I recently found a bunch of old photos from late high school and early college and realized how much has changed over the past few years. It’s really weird to see these two photos side by side because I just haven’t really though about how much I’ve changed. The one on the left is from a few years ago and the one on the right is from last week.
But the changes between now and a few years ago aren’t just physical. I’ve definitely become a hell of a lot more radical/revolutionary in not only my politics but also in my activism and feminism. (Although, I do stay away from radical feminism. Definitely more interested in revolutionary feminism for many reasons that I won’t go into now.) I’ve become more aware of social issues and the historical context behind them – like race/racism, colonialism, sexism/misogyny, heterosexism/cissexism, etc – and my perspective on the world is significantly different from a few years ago.
And up until I was 20 years old (ish) (and when that photo on the left was taken), I was extremely involved in health care related things. I have had several jobs and extracurricular classes/activities related to health care and had planned to eventually become a nurse practitioner for most of high school. I originally went to university to get my BSN and become a Registered Nurse but that’s really didn’t pan out.
Now though? I have a BA in Sociology and currently informally work as a dog walker and pet sitter. For the first time in a really long time, I have no idea what the future holds for me or even a general idea of where to go. And honestly, I’m kind of okay with that.
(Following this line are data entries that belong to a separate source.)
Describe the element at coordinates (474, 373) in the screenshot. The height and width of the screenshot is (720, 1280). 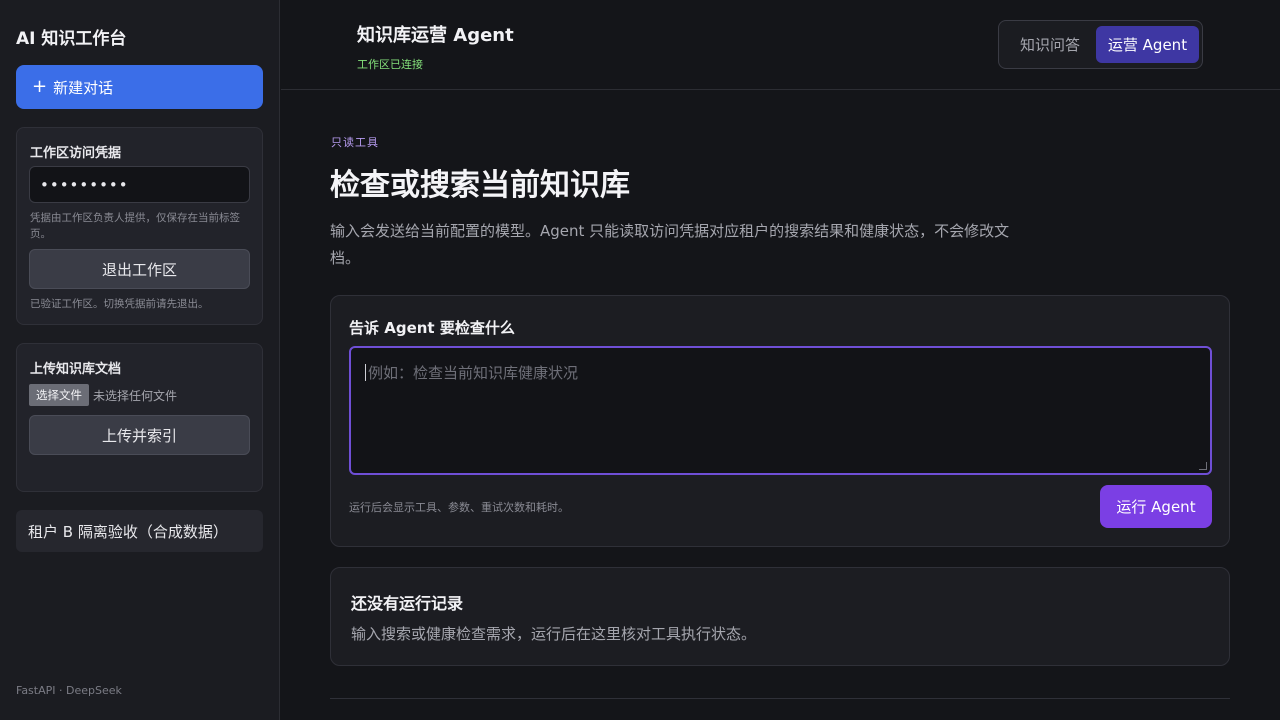
I see `prompt-placeholder: 例如：检查当前知识库健康状况` at that location.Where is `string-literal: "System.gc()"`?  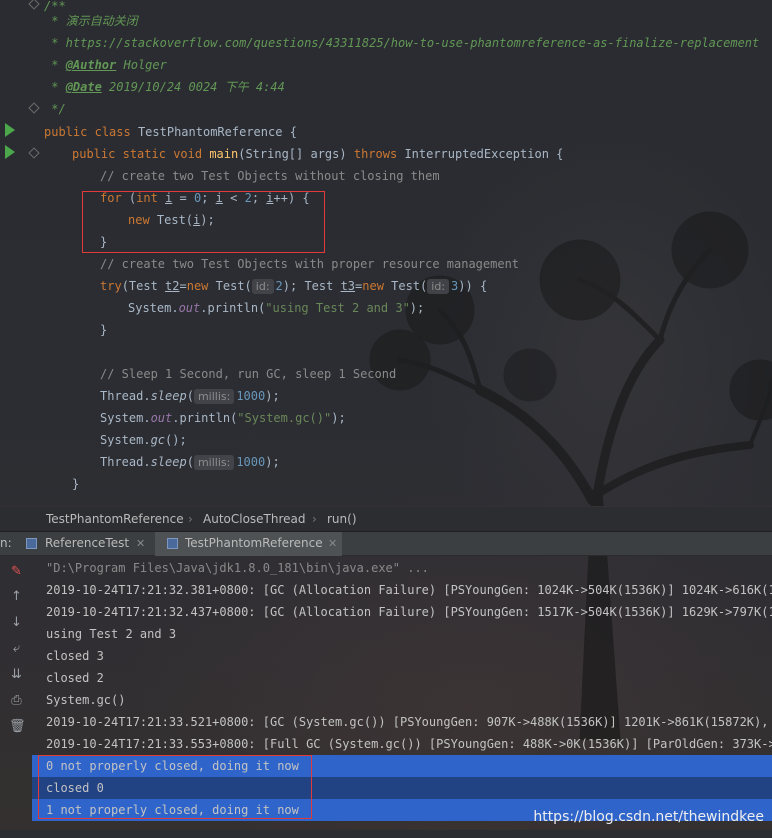 string-literal: "System.gc()" is located at coordinates (284, 418).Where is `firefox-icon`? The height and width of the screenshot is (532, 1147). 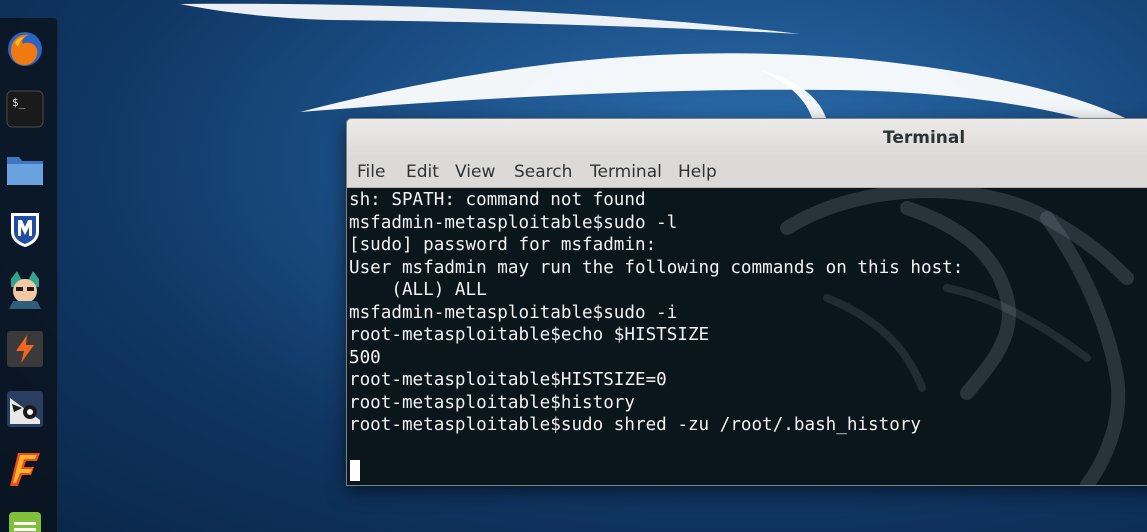
firefox-icon is located at coordinates (25, 49).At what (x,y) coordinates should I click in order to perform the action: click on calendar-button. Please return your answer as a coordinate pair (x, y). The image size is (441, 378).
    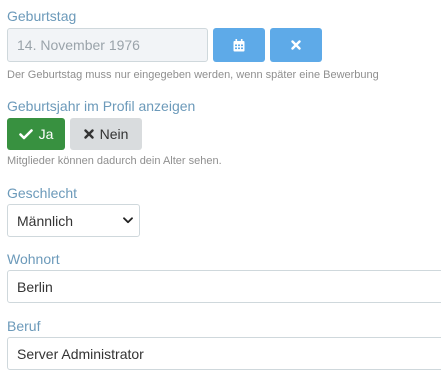
    Looking at the image, I should click on (239, 45).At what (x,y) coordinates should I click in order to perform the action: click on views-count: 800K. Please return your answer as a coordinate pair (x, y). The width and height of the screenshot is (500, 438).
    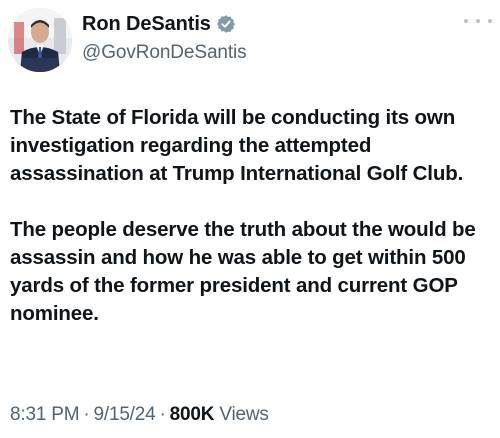
    Looking at the image, I should click on (192, 414).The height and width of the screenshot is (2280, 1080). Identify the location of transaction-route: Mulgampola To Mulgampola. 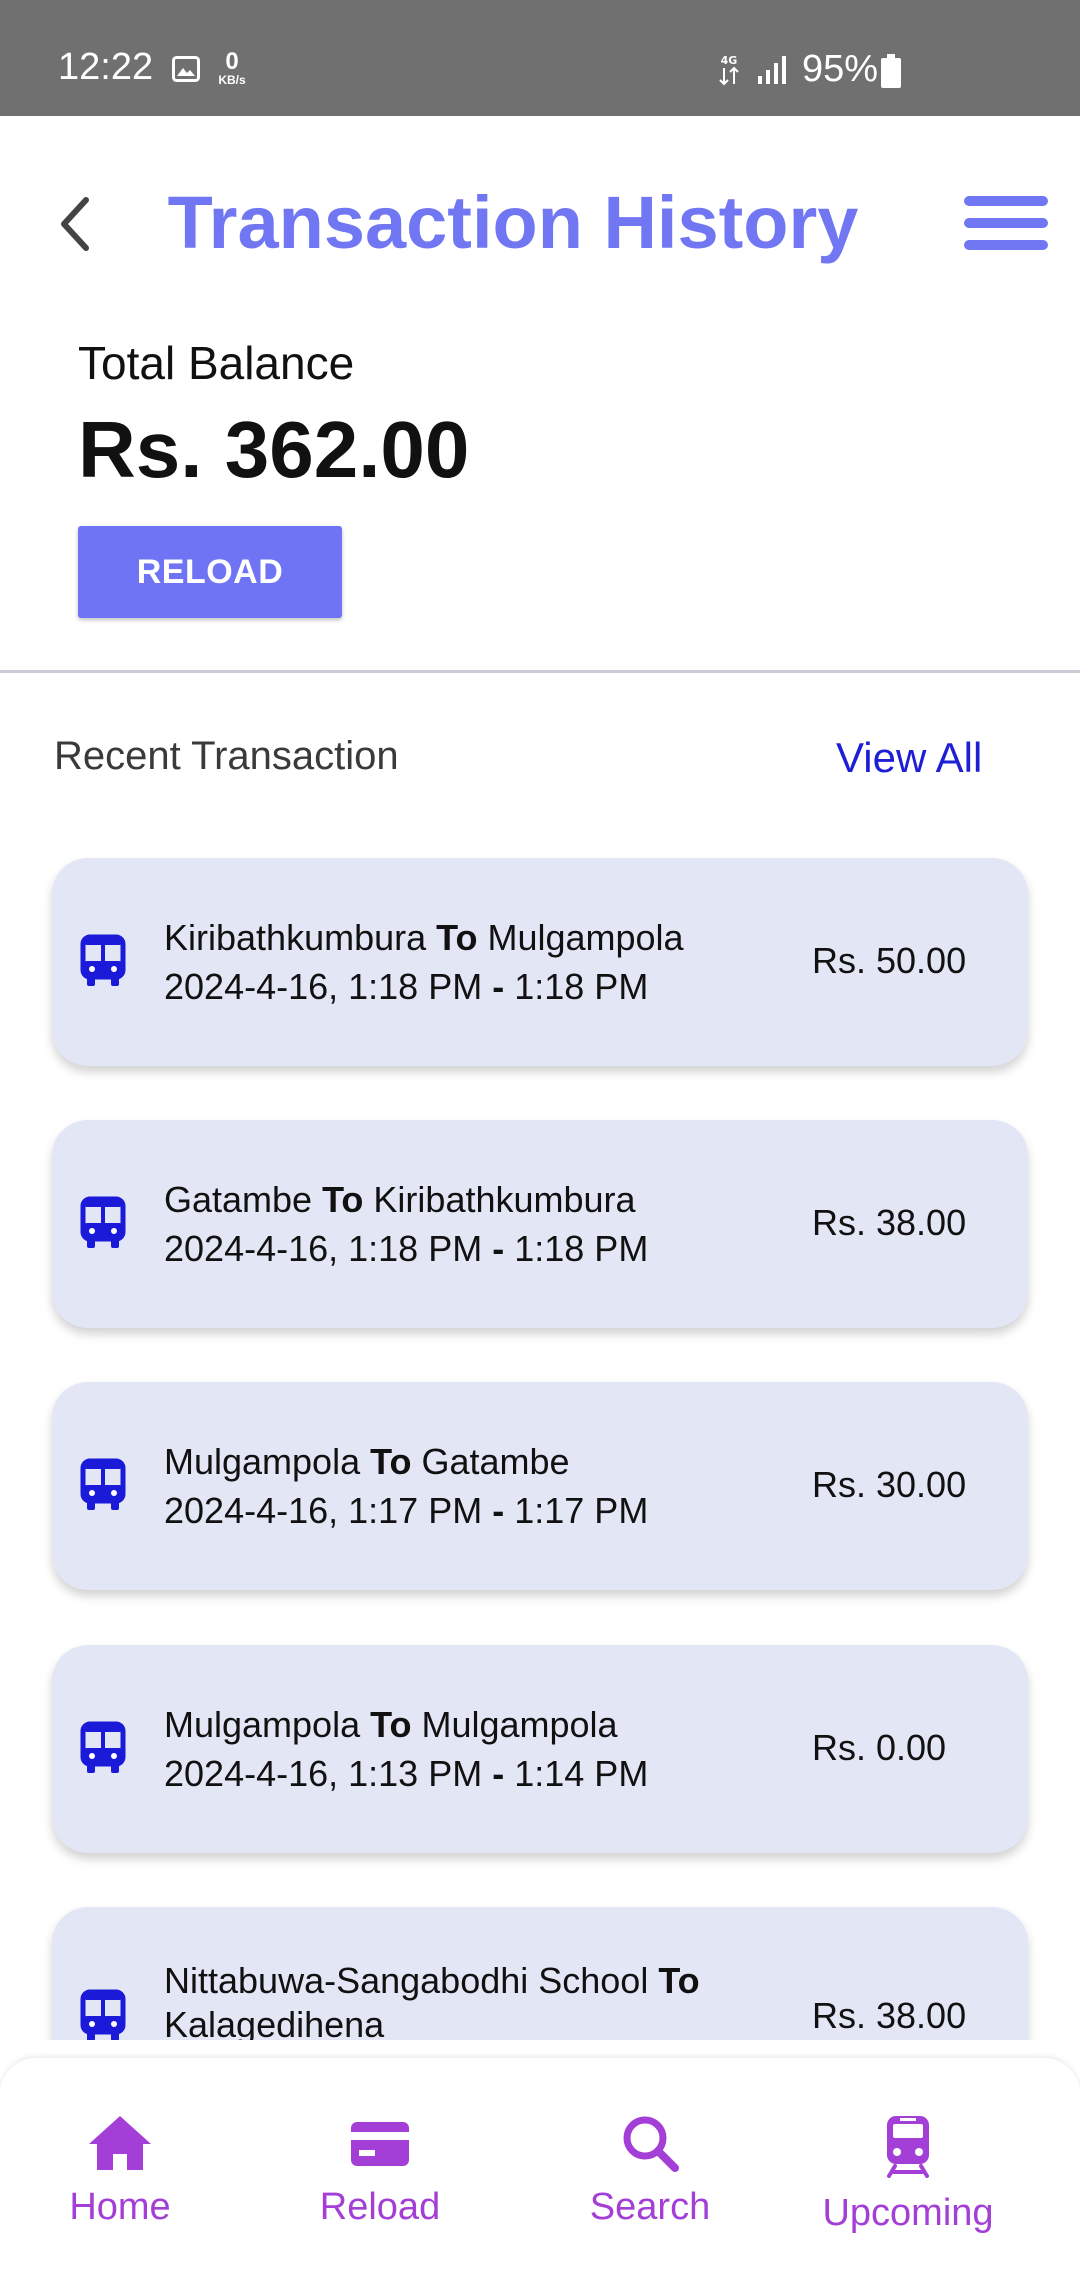
(391, 1724).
I love my current job and I love having the ability to write when I want to. A few years ago, not having something to do every single moment of every day would have been weirdly stressful but now, it’s been really nice to have the ability to take a bit of a pause in life and decide what exactly I want to do instead of rushing into something.
Ultimately, I’m really glad for the transformation I’ve gone through already and I’m excited to see how I continue to transform and grow in the future.